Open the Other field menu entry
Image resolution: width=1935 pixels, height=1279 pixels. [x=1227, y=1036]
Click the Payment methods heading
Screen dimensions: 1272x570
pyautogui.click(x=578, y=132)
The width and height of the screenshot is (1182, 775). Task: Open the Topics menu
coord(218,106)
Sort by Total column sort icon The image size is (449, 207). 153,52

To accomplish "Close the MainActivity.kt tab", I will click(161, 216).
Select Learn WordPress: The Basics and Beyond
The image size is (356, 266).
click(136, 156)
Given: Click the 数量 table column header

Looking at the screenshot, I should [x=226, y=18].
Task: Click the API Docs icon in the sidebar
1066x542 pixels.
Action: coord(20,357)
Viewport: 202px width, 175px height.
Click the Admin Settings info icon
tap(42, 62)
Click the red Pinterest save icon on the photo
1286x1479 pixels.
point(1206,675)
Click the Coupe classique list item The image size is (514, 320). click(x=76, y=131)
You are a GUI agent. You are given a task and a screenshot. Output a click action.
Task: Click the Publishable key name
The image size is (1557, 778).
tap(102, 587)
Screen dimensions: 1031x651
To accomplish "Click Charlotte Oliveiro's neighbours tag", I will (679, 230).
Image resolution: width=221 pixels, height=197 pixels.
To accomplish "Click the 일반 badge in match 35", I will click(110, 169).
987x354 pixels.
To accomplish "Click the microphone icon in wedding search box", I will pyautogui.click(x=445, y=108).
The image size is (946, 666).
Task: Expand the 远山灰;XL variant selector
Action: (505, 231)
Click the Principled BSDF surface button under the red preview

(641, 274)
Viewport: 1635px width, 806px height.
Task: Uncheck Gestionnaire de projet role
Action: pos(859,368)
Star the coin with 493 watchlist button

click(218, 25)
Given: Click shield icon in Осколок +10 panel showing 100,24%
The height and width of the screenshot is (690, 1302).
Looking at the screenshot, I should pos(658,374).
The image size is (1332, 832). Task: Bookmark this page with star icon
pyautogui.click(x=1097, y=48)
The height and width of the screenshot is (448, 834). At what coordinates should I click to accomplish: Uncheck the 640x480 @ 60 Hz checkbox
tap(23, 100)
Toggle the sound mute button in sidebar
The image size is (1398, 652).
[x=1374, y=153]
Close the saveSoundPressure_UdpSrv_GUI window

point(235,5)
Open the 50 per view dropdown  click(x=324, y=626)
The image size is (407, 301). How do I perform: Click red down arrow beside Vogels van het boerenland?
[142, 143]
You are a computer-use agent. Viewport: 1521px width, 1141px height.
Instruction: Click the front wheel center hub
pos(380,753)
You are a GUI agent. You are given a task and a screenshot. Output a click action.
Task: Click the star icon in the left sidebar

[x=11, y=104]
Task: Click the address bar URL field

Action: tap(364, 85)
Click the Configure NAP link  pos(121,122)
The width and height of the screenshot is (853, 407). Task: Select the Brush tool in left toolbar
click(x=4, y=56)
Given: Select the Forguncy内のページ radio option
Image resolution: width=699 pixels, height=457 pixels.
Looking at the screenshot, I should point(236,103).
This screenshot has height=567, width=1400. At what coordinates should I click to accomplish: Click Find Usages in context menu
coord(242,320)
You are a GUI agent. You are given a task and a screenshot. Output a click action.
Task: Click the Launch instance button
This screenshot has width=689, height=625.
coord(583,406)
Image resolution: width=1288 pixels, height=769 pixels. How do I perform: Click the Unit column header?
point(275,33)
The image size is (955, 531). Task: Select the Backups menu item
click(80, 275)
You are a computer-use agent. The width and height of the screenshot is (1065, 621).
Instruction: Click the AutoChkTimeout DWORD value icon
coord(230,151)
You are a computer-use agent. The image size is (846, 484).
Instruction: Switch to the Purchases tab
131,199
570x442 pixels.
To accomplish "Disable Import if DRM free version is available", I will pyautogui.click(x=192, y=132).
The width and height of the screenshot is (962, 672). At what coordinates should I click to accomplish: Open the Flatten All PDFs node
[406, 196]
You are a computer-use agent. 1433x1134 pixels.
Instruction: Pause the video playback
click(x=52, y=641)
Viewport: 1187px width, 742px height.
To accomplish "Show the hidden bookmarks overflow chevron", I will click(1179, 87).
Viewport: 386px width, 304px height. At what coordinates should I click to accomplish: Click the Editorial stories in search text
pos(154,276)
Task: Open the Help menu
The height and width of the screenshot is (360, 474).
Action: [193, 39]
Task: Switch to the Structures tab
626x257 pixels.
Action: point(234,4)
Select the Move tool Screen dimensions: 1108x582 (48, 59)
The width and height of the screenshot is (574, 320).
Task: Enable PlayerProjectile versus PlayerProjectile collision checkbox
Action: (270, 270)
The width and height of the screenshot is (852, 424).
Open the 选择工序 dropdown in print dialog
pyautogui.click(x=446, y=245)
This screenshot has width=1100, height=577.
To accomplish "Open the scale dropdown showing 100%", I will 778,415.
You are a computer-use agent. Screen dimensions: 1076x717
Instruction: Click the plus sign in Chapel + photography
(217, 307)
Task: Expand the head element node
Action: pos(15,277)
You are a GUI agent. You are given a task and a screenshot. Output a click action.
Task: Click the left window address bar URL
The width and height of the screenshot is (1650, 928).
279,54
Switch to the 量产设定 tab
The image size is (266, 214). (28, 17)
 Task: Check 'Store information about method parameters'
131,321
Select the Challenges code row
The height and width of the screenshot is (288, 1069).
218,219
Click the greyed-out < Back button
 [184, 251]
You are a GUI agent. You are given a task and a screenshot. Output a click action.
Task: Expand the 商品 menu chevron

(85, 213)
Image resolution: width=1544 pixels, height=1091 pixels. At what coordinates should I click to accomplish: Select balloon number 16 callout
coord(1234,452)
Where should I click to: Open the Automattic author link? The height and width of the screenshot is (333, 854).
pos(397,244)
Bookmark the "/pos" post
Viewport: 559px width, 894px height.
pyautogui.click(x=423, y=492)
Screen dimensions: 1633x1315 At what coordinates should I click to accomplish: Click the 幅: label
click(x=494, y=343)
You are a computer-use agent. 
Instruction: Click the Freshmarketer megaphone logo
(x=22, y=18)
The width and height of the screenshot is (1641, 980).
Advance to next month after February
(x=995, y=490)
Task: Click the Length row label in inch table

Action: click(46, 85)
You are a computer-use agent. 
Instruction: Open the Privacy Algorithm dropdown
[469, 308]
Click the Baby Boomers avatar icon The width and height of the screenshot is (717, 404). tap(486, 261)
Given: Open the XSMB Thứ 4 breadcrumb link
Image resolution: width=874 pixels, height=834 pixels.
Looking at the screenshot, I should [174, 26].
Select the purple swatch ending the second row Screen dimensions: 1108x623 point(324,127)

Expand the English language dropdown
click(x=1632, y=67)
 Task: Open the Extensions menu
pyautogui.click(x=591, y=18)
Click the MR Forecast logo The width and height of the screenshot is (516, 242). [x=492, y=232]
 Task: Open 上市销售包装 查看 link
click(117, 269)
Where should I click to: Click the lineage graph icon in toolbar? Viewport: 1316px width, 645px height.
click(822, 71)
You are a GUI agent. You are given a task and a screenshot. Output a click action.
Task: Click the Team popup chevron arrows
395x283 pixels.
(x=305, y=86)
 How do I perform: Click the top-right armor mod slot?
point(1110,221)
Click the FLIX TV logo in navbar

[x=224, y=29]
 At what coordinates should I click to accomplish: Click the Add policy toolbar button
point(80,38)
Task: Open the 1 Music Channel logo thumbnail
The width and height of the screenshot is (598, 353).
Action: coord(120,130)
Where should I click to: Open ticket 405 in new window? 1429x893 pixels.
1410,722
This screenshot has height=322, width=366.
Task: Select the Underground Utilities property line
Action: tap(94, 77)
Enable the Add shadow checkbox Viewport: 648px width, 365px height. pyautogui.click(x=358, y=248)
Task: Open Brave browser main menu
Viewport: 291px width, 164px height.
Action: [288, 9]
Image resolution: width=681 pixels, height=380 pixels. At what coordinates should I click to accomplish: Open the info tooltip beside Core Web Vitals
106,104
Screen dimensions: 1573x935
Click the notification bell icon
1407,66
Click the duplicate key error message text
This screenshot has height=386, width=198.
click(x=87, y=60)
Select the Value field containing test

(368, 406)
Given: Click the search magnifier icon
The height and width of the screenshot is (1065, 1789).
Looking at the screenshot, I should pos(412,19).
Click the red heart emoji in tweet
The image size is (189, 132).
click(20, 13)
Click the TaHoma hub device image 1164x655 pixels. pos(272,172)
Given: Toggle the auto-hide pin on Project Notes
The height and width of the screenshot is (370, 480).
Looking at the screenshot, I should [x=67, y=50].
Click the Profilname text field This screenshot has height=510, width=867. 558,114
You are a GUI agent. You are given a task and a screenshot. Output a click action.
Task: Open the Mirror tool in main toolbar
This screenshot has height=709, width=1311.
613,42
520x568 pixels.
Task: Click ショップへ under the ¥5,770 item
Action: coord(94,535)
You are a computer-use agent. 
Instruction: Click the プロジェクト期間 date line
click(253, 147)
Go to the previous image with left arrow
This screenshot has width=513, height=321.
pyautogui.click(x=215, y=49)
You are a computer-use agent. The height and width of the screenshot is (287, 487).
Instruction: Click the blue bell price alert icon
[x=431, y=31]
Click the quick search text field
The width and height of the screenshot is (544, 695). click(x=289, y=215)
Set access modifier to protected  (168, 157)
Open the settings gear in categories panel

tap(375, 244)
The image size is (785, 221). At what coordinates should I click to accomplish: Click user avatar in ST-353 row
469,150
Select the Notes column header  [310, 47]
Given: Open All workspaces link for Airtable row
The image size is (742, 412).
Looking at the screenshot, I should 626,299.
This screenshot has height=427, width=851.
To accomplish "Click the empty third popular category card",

== Exercise goal ==
Rewrite the part of the items above that opens with the line containing "Click the Payment methods heading" and closes with the line containing "click(218, 25)", switching "Publishable key" to "Secret key" and leaving everything else unchanged. Give back only that part.

== In response ==
Click the Payment methods heading
Screen dimensions: 1272x570
pyautogui.click(x=578, y=132)
The width and height of the screenshot is (1182, 775). Task: Open the Topics menu
coord(218,106)
Sort by Total column sort icon The image size is (449, 207). 153,52

To accomplish "Close the MainActivity.kt tab", I will click(161, 216).
Select Learn WordPress: The Basics and Beyond
The image size is (356, 266).
click(136, 156)
Given: Click the 数量 table column header

Looking at the screenshot, I should [x=226, y=18].
Task: Click the API Docs icon in the sidebar
1066x542 pixels.
Action: coord(20,357)
Viewport: 202px width, 175px height.
Click the Admin Settings info icon
tap(42, 62)
Click the red Pinterest save icon on the photo
1286x1479 pixels.
point(1206,675)
Click the Coupe classique list item The image size is (514, 320). click(x=76, y=131)
You are a GUI agent. You are given a task and a screenshot. Output a click action.
Task: Click the Secret key name
The image size is (1557, 778).
tap(102, 587)
Screen dimensions: 1031x651
To accomplish "Click Charlotte Oliveiro's neighbours tag", I will (679, 230).
Image resolution: width=221 pixels, height=197 pixels.
To accomplish "Click the 일반 badge in match 35", I will click(110, 169).
987x354 pixels.
To accomplish "Click the microphone icon in wedding search box", I will pyautogui.click(x=445, y=108).
The image size is (946, 666).
Task: Expand the 远山灰;XL variant selector
Action: (505, 231)
Click the Principled BSDF surface button under the red preview

(641, 274)
Viewport: 1635px width, 806px height.
Task: Uncheck Gestionnaire de projet role
Action: pos(859,368)
Star the coin with 493 watchlist button

click(218, 25)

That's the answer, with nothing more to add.